::: Exercise inputs

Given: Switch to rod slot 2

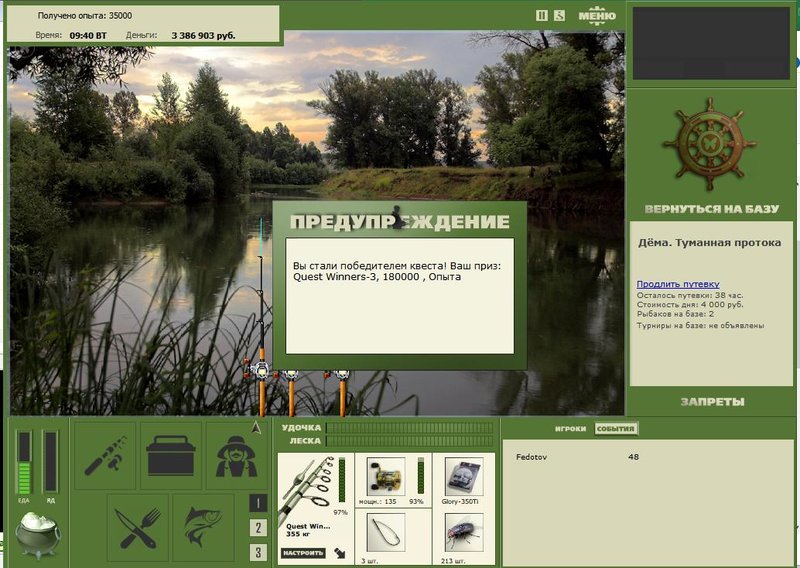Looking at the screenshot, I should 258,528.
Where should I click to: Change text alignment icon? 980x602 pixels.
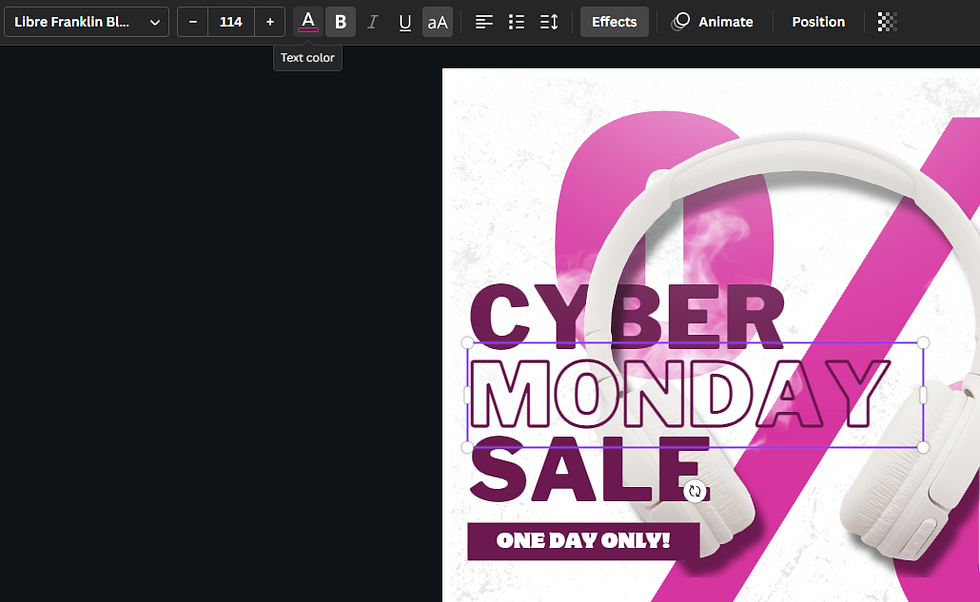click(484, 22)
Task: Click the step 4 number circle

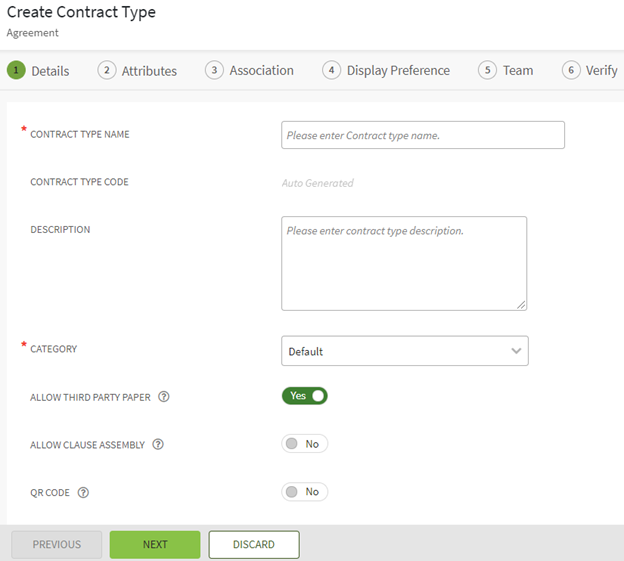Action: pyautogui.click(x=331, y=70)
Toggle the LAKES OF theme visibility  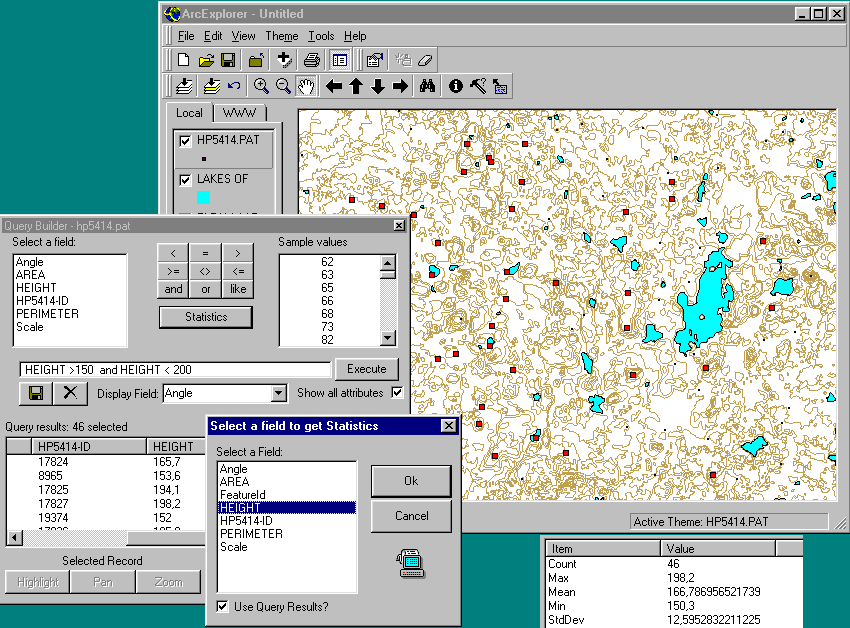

::::::

— Task to carry out —
Reproduce every row above verbatim, omitting the pictures.

— Full output —
Given: Switch to rod slot 2

Looking at the screenshot, I should 258,528.
Where should I click to: Change text alignment icon? 980x602 pixels.
click(484, 22)
Task: Click the step 4 number circle

Action: pyautogui.click(x=331, y=70)
Toggle the LAKES OF theme visibility  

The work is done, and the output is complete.